Although the Takeover Code is primarily aimed at regulating takeovers of UK companies that are listed in the UK, its scope is actually wider than this. For example, the Code applies to private companies that have been listed at any time in the previous 10 years and also to public companies that are either unlisted or listed on an overseas market. In each of those cases, the Code will apply where the company satisfies a residency test of having its place of central management and control in the UK, the Channel Islands or the Isle of Man.

Proposals

Under the proposals, the Code would only apply to a company that is (or was recently) both UK registered and UK listed.

The proposals are that, to be subject to the Code, a company must have its registered office in the UK, the Channel Islands or the Isle of Man – i.e. the company is UK registered – and either:

  • the company must have shares or securities admitted to trading on a UK regulated market (such as the LSE’s Main Market), a UK multi-lateral trading facility (such as AIM) or a stock exchange in the Channel Islands or the Isle of Man (such as The International Stock Exchange) – i.e. the company is UK listed; or
  • the company must have been UK listed at any time during the previous three years.

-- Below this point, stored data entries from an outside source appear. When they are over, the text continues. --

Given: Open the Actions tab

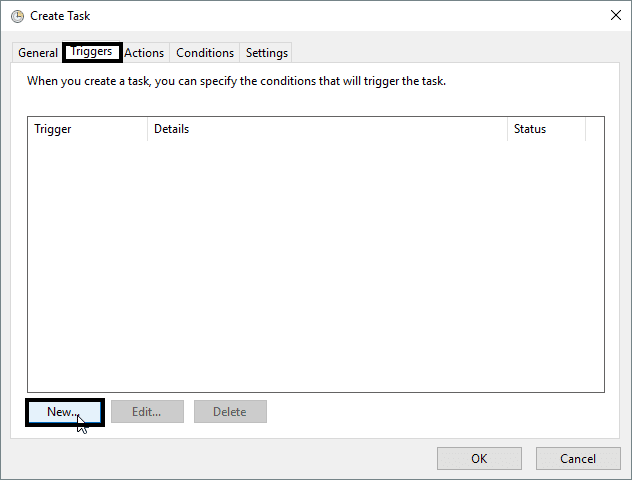Looking at the screenshot, I should pos(144,53).
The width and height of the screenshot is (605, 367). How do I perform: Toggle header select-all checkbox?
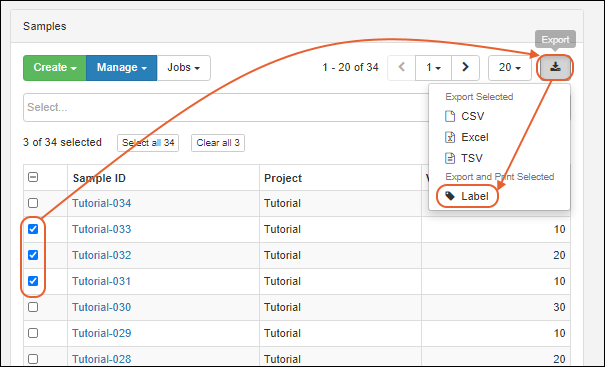[33, 177]
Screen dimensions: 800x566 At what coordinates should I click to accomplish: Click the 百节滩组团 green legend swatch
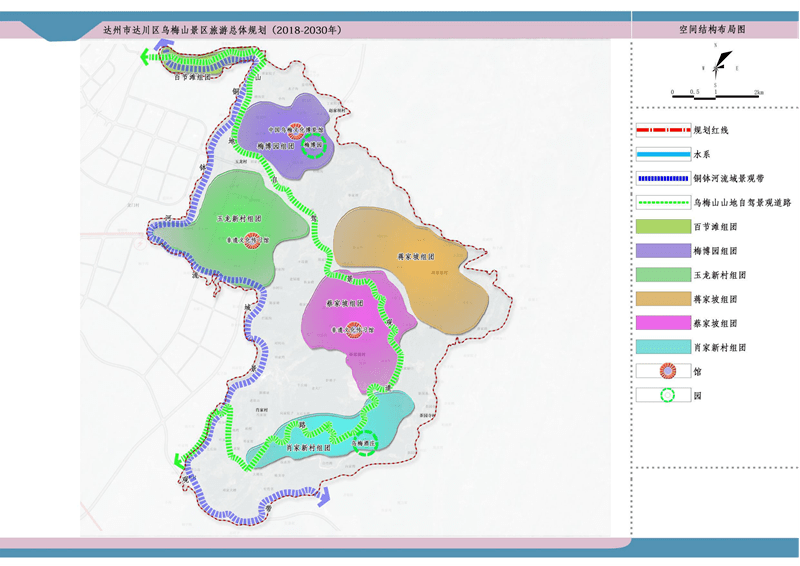point(663,227)
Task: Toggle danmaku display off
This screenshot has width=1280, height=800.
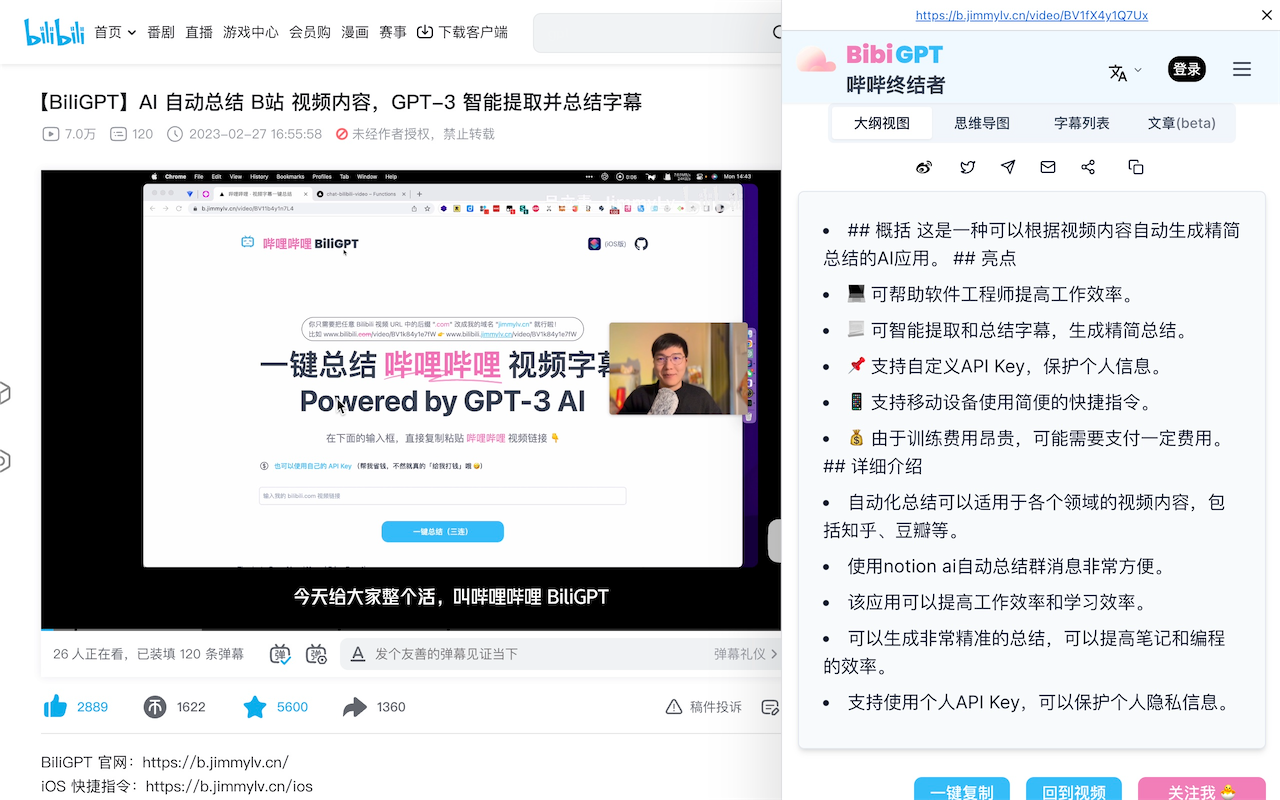Action: pos(279,653)
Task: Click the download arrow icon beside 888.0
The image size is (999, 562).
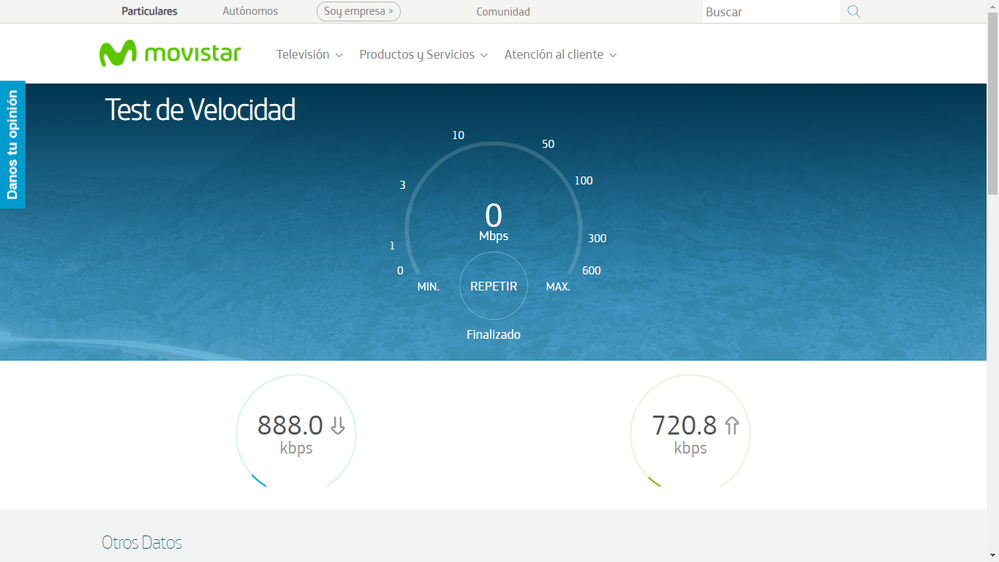Action: [x=338, y=426]
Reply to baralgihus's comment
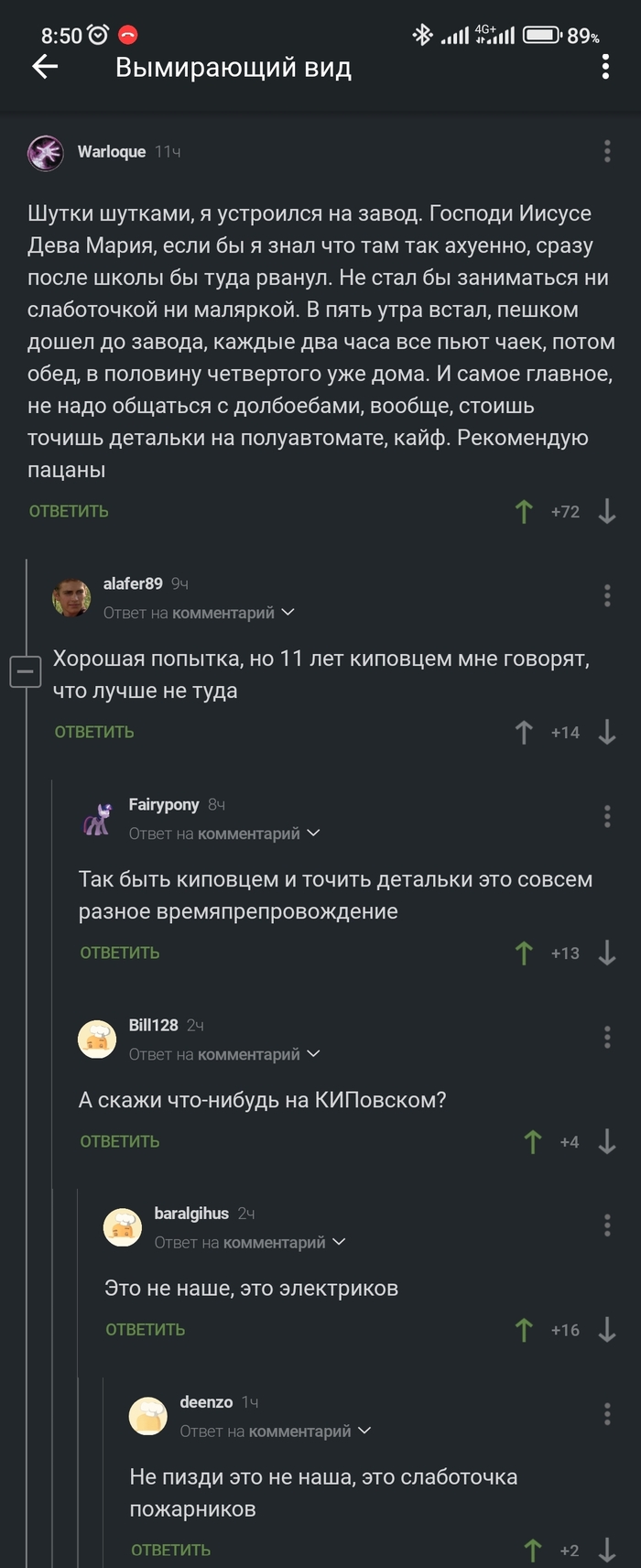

As a result, the Code would no longer apply to:

  • a company that was UK listed more than three years ago;
  • a company whose securities are only listed on an overseas market;
  • a company whose securities are traded using a “matched bargain facility”;
  • an unlisted public company; and
  • a private company that has filed a prospectus during the previous 10 years.

In addition, the residency test will be abolished, meaning companies that are only listed on an overseas market would fall outside the Code even if their place of central management and control was inside the UK, the Channel Islands and the Isle of Man.

Any company with its registered office outside the UK, the Channel Islands and the Isle of Man would continue to fall outside the scope of the Code.

Comment

The proposals are aimed at focusing the application of the Code on just those companies with a close connection to the UK and to which the Code might be expected to apply. Over recent years a number of UK companies have chosen an overseas market for their primary listing, particularly the NYSE or NASDAQ. The proposals in the consultation will mean these companies, and their shareholders, will lose the Code protections in relation to bids and other changes of control. However, as a non-US company, they may also fall outside the scope of the US rules governing takeovers. Such a company may want to take advantage of the consultation’s proposed three year transition period to adopt appropriate provisions in its constitutional documents to provide some protection from unwanted suitors once the Code protections fall away.

The consultation is open until 31 July 2024 and the Panel expects to publish a response statement in autumn 2024. Any changes to the Code are expected to be implemented one month after the response statement with a three year transition period to allow companies time to adjust.